==== Data for this exercise ====

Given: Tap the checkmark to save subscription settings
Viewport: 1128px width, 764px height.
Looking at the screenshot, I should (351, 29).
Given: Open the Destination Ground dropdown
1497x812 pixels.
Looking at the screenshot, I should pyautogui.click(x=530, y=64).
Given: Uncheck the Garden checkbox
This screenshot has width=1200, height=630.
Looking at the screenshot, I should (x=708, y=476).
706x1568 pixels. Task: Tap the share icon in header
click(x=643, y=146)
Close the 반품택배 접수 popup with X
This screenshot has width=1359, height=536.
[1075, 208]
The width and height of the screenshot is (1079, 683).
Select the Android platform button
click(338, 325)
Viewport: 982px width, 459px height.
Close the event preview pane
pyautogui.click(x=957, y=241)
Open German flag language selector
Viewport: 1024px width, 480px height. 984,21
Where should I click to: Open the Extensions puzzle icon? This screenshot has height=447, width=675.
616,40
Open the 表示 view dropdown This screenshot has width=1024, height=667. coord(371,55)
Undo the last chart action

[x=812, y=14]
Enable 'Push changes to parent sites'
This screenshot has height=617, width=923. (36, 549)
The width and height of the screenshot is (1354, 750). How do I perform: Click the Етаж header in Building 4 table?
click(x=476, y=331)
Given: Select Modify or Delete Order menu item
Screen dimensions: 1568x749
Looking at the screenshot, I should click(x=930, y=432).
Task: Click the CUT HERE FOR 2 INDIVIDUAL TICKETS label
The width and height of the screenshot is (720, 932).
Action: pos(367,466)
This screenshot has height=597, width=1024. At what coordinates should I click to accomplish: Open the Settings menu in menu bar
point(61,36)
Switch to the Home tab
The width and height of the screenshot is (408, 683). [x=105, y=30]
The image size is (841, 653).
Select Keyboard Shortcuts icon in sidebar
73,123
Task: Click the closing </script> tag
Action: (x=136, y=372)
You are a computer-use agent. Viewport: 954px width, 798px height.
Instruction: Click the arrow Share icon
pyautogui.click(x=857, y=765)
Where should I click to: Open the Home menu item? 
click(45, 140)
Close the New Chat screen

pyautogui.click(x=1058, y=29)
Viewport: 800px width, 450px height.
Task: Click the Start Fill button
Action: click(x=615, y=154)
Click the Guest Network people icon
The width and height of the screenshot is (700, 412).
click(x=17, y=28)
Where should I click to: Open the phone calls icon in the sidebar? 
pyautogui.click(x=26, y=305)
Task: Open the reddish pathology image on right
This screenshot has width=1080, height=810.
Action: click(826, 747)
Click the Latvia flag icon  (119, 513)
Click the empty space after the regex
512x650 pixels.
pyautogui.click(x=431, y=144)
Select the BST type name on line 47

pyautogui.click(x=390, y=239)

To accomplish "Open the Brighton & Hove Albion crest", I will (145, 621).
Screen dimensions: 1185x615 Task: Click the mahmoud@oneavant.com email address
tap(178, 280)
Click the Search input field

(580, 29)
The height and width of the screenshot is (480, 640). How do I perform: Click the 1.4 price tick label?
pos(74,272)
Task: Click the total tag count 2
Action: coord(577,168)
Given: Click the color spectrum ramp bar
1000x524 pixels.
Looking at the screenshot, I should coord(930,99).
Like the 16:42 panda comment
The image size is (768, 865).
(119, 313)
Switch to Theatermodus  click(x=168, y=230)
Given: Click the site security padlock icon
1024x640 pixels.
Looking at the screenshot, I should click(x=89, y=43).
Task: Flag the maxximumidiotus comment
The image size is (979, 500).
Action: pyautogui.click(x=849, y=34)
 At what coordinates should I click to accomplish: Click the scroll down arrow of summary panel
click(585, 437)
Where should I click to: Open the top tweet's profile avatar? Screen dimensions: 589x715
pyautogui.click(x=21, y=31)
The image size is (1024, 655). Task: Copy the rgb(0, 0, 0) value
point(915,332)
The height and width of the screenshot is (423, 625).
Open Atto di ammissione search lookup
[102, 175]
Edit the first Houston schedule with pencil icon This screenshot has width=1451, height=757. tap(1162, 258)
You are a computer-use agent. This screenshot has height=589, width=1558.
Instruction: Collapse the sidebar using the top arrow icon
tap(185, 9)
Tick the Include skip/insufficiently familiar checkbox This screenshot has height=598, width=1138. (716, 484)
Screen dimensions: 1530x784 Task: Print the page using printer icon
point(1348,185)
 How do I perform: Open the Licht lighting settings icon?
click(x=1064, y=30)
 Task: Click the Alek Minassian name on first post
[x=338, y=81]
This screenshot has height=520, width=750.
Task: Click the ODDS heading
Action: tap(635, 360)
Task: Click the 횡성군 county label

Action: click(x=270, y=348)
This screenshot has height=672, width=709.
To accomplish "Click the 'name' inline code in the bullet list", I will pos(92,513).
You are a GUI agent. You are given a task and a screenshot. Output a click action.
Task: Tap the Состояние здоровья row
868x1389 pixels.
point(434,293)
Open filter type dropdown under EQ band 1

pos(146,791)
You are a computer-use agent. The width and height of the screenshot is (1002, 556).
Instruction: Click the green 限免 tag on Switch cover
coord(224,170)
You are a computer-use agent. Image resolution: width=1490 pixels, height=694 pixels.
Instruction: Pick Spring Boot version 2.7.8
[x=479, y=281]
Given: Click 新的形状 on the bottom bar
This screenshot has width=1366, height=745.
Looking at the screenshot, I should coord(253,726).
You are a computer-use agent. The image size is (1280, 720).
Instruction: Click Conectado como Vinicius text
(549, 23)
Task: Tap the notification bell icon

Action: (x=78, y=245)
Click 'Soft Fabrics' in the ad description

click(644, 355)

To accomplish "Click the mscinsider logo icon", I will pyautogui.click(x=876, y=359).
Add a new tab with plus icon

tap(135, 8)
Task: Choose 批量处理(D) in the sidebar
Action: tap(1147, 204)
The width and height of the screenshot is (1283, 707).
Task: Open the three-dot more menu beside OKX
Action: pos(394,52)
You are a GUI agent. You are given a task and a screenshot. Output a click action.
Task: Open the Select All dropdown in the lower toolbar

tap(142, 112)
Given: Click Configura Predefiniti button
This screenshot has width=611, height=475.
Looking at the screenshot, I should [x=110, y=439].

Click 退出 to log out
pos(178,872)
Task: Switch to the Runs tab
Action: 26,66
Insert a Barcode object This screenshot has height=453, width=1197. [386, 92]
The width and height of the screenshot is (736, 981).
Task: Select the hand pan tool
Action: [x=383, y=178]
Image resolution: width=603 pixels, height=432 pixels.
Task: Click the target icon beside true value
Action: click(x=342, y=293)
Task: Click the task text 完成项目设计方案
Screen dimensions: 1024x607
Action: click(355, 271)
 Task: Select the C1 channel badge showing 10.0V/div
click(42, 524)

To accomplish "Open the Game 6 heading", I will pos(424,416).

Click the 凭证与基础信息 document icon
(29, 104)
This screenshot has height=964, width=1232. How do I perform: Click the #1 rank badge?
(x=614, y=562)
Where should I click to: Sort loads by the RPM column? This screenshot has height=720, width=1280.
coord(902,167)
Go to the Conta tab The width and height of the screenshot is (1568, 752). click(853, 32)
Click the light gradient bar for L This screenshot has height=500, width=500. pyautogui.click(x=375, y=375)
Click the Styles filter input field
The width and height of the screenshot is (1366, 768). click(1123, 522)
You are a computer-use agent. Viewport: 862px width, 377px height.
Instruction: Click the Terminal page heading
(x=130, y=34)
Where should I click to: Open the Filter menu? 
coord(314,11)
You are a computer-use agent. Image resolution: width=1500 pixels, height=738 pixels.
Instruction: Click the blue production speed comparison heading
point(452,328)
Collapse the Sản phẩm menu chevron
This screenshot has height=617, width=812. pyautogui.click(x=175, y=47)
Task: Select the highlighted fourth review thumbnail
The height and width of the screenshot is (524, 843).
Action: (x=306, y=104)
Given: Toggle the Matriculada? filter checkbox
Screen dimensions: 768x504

====

**What is being asked**
The material above must be returned in full, exactly as written.

**Solution for this task**
Given: Tap the checkmark to save subscription settings
Viewport: 1128px width, 764px height.
Looking at the screenshot, I should (351, 29).
Given: Open the Destination Ground dropdown
1497x812 pixels.
Looking at the screenshot, I should pyautogui.click(x=530, y=64).
Given: Uncheck the Garden checkbox
This screenshot has width=1200, height=630.
Looking at the screenshot, I should (x=708, y=476).
706x1568 pixels. Task: Tap the share icon in header
click(x=643, y=146)
Close the 반품택배 접수 popup with X
This screenshot has width=1359, height=536.
[1075, 208]
The width and height of the screenshot is (1079, 683).
Select the Android platform button
click(338, 325)
Viewport: 982px width, 459px height.
Close the event preview pane
pyautogui.click(x=957, y=241)
Open German flag language selector
Viewport: 1024px width, 480px height. 984,21
Where should I click to: Open the Extensions puzzle icon? This screenshot has height=447, width=675.
616,40
Open the 表示 view dropdown This screenshot has width=1024, height=667. coord(371,55)
Undo the last chart action

[x=812, y=14]
Enable 'Push changes to parent sites'
This screenshot has height=617, width=923. (36, 549)
The width and height of the screenshot is (1354, 750). How do I perform: Click the Етаж header in Building 4 table?
click(x=476, y=331)
Given: Select Modify or Delete Order menu item
Screen dimensions: 1568x749
Looking at the screenshot, I should click(x=930, y=432).
Task: Click the CUT HERE FOR 2 INDIVIDUAL TICKETS label
The width and height of the screenshot is (720, 932).
Action: pos(367,466)
This screenshot has height=597, width=1024. At what coordinates should I click to accomplish: Open the Settings menu in menu bar
point(61,36)
Switch to the Home tab
The width and height of the screenshot is (408, 683). [x=105, y=30]
The image size is (841, 653).
Select Keyboard Shortcuts icon in sidebar
73,123
Task: Click the closing </script> tag
Action: (x=136, y=372)
You are a computer-use agent. Viewport: 954px width, 798px height.
Instruction: Click the arrow Share icon
pyautogui.click(x=857, y=765)
Where should I click to: Open the Home menu item? 
click(45, 140)
Close the New Chat screen

pyautogui.click(x=1058, y=29)
Viewport: 800px width, 450px height.
Task: Click the Start Fill button
Action: click(x=615, y=154)
Click the Guest Network people icon
The width and height of the screenshot is (700, 412).
click(x=17, y=28)
Where should I click to: Open the phone calls icon in the sidebar? 
pyautogui.click(x=26, y=305)
Task: Open the reddish pathology image on right
This screenshot has width=1080, height=810.
Action: click(826, 747)
Click the Latvia flag icon  (119, 513)
Click the empty space after the regex
512x650 pixels.
pyautogui.click(x=431, y=144)
Select the BST type name on line 47

pyautogui.click(x=390, y=239)

To accomplish "Open the Brighton & Hove Albion crest", I will (145, 621).
Screen dimensions: 1185x615 Task: Click the mahmoud@oneavant.com email address
tap(178, 280)
Click the Search input field

(580, 29)
The height and width of the screenshot is (480, 640). How do I perform: Click the 1.4 price tick label?
pos(74,272)
Task: Click the total tag count 2
Action: coord(577,168)
Given: Click the color spectrum ramp bar
1000x524 pixels.
Looking at the screenshot, I should coord(930,99).
Like the 16:42 panda comment
The image size is (768, 865).
(119, 313)
Switch to Theatermodus  click(x=168, y=230)
Given: Click the site security padlock icon
1024x640 pixels.
Looking at the screenshot, I should click(x=89, y=43).
Task: Flag the maxximumidiotus comment
The image size is (979, 500).
Action: pyautogui.click(x=849, y=34)
 At what coordinates should I click to accomplish: Click the scroll down arrow of summary panel
click(585, 437)
Where should I click to: Open the top tweet's profile avatar? Screen dimensions: 589x715
pyautogui.click(x=21, y=31)
The image size is (1024, 655). Task: Copy the rgb(0, 0, 0) value
point(915,332)
The height and width of the screenshot is (423, 625).
Open Atto di ammissione search lookup
[102, 175]
Edit the first Houston schedule with pencil icon This screenshot has width=1451, height=757. tap(1162, 258)
You are a computer-use agent. This screenshot has height=589, width=1558.
Instruction: Collapse the sidebar using the top arrow icon
tap(185, 9)
Tick the Include skip/insufficiently familiar checkbox This screenshot has height=598, width=1138. (716, 484)
Screen dimensions: 1530x784 Task: Print the page using printer icon
point(1348,185)
 How do I perform: Open the Licht lighting settings icon?
click(x=1064, y=30)
 Task: Click the Alek Minassian name on first post
[x=338, y=81]
This screenshot has height=520, width=750.
Task: Click the ODDS heading
Action: tap(635, 360)
Task: Click the 횡성군 county label

Action: click(x=270, y=348)
This screenshot has height=672, width=709.
To accomplish "Click the 'name' inline code in the bullet list", I will pos(92,513).
You are a GUI agent. You are given a task and a screenshot. Output a click action.
Task: Tap the Состояние здоровья row
868x1389 pixels.
point(434,293)
Open filter type dropdown under EQ band 1

pos(146,791)
You are a computer-use agent. The width and height of the screenshot is (1002, 556).
Instruction: Click the green 限免 tag on Switch cover
coord(224,170)
You are a computer-use agent. Image resolution: width=1490 pixels, height=694 pixels.
Instruction: Pick Spring Boot version 2.7.8
[x=479, y=281]
Given: Click 新的形状 on the bottom bar
This screenshot has width=1366, height=745.
Looking at the screenshot, I should coord(253,726).
You are a computer-use agent. The image size is (1280, 720).
Instruction: Click Conectado como Vinicius text
(549, 23)
Task: Tap the notification bell icon

Action: (x=78, y=245)
Click 'Soft Fabrics' in the ad description

click(644, 355)

To accomplish "Click the mscinsider logo icon", I will pyautogui.click(x=876, y=359).
Add a new tab with plus icon

tap(135, 8)
Task: Choose 批量处理(D) in the sidebar
Action: tap(1147, 204)
The width and height of the screenshot is (1283, 707).
Task: Open the three-dot more menu beside OKX
Action: pos(394,52)
You are a GUI agent. You are given a task and a screenshot. Output a click action.
Task: Open the Select All dropdown in the lower toolbar

tap(142, 112)
Given: Click Configura Predefiniti button
This screenshot has width=611, height=475.
Looking at the screenshot, I should [x=110, y=439].

Click 退出 to log out
pos(178,872)
Task: Switch to the Runs tab
Action: 26,66
Insert a Barcode object This screenshot has height=453, width=1197. [386, 92]
The width and height of the screenshot is (736, 981).
Task: Select the hand pan tool
Action: [x=383, y=178]
Image resolution: width=603 pixels, height=432 pixels.
Task: Click the target icon beside true value
Action: click(x=342, y=293)
Task: Click the task text 完成项目设计方案
Screen dimensions: 1024x607
Action: click(355, 271)
 Task: Select the C1 channel badge showing 10.0V/div
click(42, 524)

To accomplish "Open the Game 6 heading", I will pos(424,416).

Click the 凭证与基础信息 document icon
(29, 104)
This screenshot has height=964, width=1232. How do I perform: Click the #1 rank badge?
(x=614, y=562)
Where should I click to: Sort loads by the RPM column? This screenshot has height=720, width=1280.
coord(902,167)
Go to the Conta tab The width and height of the screenshot is (1568, 752). click(853, 32)
Click the light gradient bar for L This screenshot has height=500, width=500. pyautogui.click(x=375, y=375)
Click the Styles filter input field
The width and height of the screenshot is (1366, 768). click(1123, 522)
You are a computer-use agent. Viewport: 862px width, 377px height.
Instruction: Click the Terminal page heading
(x=130, y=34)
Where should I click to: Open the Filter menu? 
coord(314,11)
You are a computer-use agent. Image resolution: width=1500 pixels, height=738 pixels.
Instruction: Click the blue production speed comparison heading
point(452,328)
Collapse the Sản phẩm menu chevron
This screenshot has height=617, width=812. pyautogui.click(x=175, y=47)
Task: Select the highlighted fourth review thumbnail
The height and width of the screenshot is (524, 843).
Action: (x=306, y=104)
Given: Toggle the Matriculada? filter checkbox
Screen dimensions: 768x504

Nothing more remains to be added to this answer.